The more coherent of these two offerings was “From the Field.” Stark worked with a libretto by his sister Megan, which unfolded a narrative of timely agitprop in which Lange’s efforts as a photographer turned out to be secondary. If we were still a society whose sense of history extended further back than the emergence of 4G technology, our culture would have grasped the significance of a title that would have been more appropriate for Stark’s opera, “How the United States Government Created the Dust Bowl.”
Lange’s contribution to this story involved her documenting photographs of the aridity of the American West to support John Wesley Powell’s proposal for a vast irrigation project. Congress, under the influence of powerful businessmen who could not have cared less about Lange’s photographic evidence and Powell’s logical reasoning, failed to approve Powell’s plan under the jingoistic logic that the American farmer could grow anything anywhere. Catastrophe ensued, leaving John Steinbeck in its wake to document the consequences.
In this context it seemed a bit inconsistent to have Lange as the only character. We see her taking photographs and then working in her darkroom (one of those concepts that is probably as alien to the current generation as is the idea of a buggy whip); but her words lend little, if anything, to the libretto’s narrative. Indeed, words only really signify in the final scene, which is a filmed interview with climate scientist Steven Running, discussing the consequences of global warning.
However, if there was not that much to what unfolded on stage, the thickly interleaved textures composed for violinist Anna Presler and cellist Leighton Fong provided just the right context for the urgency of the narrative.
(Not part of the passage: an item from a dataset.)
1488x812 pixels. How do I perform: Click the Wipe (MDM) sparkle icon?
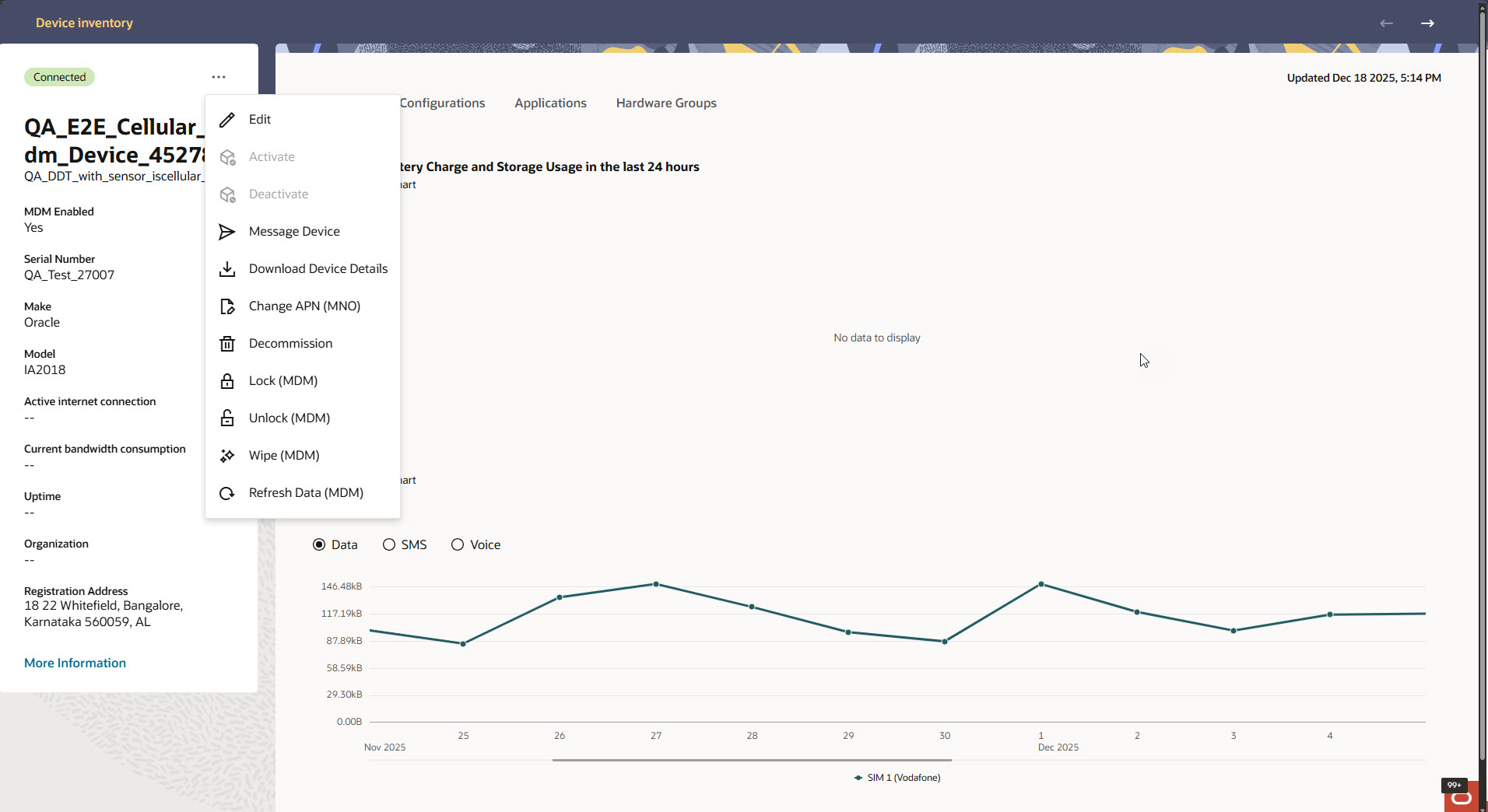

Lange’s part was sung by Nikki Einfeld, whose delivery tended to establish a still center around which Presler and Fong energetically orbited. Thus, while the whole affair may have been political didacticism, Stark’s musical approach to the didactic still emerged with a coherent logic given a compelling execution by its performers.
Gentileschi’s 1610 Susanna and the Elders (from Wikimedia Commons, public domain)
On the other hand both the music by Schwendinger and the libretto by Ginger Strand were so all over the map that it was unclear what motivated them to begin their project in the first place. The basic narrative seemed to explore a parallel between Gentileschi’s first known painting, Susanna and the Elders (shown above); and her own rape by Agostino Tassi. That parallel is realized by having both Susanna and the two Elders (one, sung by Jonathan Smucker, also taking the role of Tassi) come to life.
This idea is clever enough, even if Strand’s approach to the libretto tends to play fast and loose with what little we have by way of historical record. Unfortunately, the libretto itself tends to harp on its basic ideas about the difficulties of a woman being an established painter in the seventeenth century with so much repetition that the overall result is tedious, rather than provocative. As a result, Schwendinger’s score muddles its way through the scenario with the same incoherence encountered in the text. After over an hour of these ponderous repetitions, once came away with a deeper appreciation of how much Stark and his sister had managed to express in so little time.